Stored items
○ ○ ○ ○ ○ ○ ○
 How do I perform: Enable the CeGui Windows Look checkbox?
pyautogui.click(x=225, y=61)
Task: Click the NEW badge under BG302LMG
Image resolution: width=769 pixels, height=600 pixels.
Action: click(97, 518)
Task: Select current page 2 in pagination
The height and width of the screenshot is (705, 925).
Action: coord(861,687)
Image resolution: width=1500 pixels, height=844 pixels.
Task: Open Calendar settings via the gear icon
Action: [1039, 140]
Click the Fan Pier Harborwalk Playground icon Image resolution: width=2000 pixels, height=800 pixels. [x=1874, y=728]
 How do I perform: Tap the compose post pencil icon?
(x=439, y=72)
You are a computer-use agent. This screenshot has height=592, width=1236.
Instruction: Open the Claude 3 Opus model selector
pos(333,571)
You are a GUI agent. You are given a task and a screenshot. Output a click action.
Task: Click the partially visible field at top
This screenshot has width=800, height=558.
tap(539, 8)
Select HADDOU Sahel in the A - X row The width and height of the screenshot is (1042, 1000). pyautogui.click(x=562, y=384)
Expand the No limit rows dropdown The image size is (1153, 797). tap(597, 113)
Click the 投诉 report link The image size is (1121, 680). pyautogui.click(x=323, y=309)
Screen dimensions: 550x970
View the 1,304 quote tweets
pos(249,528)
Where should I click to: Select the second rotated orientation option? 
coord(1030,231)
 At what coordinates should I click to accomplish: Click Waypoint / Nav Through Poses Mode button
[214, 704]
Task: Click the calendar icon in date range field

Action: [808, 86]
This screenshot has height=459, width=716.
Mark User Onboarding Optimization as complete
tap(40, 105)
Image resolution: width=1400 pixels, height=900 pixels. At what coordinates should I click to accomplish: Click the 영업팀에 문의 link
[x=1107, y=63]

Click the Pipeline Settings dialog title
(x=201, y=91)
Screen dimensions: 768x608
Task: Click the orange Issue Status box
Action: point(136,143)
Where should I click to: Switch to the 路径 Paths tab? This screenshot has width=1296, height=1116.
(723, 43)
○ ○ ○ ○ ○ ○ ○
WORK TO COMPLETE — Your reply should contain every record, unchanged and complete.

EXERCISE SOLUTION —
 How do I perform: Enable the CeGui Windows Look checkbox?
pyautogui.click(x=225, y=61)
Task: Click the NEW badge under BG302LMG
Image resolution: width=769 pixels, height=600 pixels.
Action: click(97, 518)
Task: Select current page 2 in pagination
The height and width of the screenshot is (705, 925).
Action: coord(861,687)
Image resolution: width=1500 pixels, height=844 pixels.
Task: Open Calendar settings via the gear icon
Action: [1039, 140]
Click the Fan Pier Harborwalk Playground icon Image resolution: width=2000 pixels, height=800 pixels. [x=1874, y=728]
 How do I perform: Tap the compose post pencil icon?
(x=439, y=72)
You are a computer-use agent. This screenshot has height=592, width=1236.
Instruction: Open the Claude 3 Opus model selector
pos(333,571)
You are a GUI agent. You are given a task and a screenshot. Output a click action.
Task: Click the partially visible field at top
This screenshot has width=800, height=558.
tap(539, 8)
Select HADDOU Sahel in the A - X row The width and height of the screenshot is (1042, 1000). pyautogui.click(x=562, y=384)
Expand the No limit rows dropdown The image size is (1153, 797). tap(597, 113)
Click the 投诉 report link The image size is (1121, 680). pyautogui.click(x=323, y=309)
Screen dimensions: 550x970
View the 1,304 quote tweets
pos(249,528)
Where should I click to: Select the second rotated orientation option? 
coord(1030,231)
 At what coordinates should I click to accomplish: Click Waypoint / Nav Through Poses Mode button
[214, 704]
Task: Click the calendar icon in date range field

Action: [808, 86]
This screenshot has height=459, width=716.
Mark User Onboarding Optimization as complete
tap(40, 105)
Image resolution: width=1400 pixels, height=900 pixels. At what coordinates should I click to accomplish: Click the 영업팀에 문의 link
[x=1107, y=63]

Click the Pipeline Settings dialog title
(x=201, y=91)
Screen dimensions: 768x608
Task: Click the orange Issue Status box
Action: point(136,143)
Where should I click to: Switch to the 路径 Paths tab? This screenshot has width=1296, height=1116.
(723, 43)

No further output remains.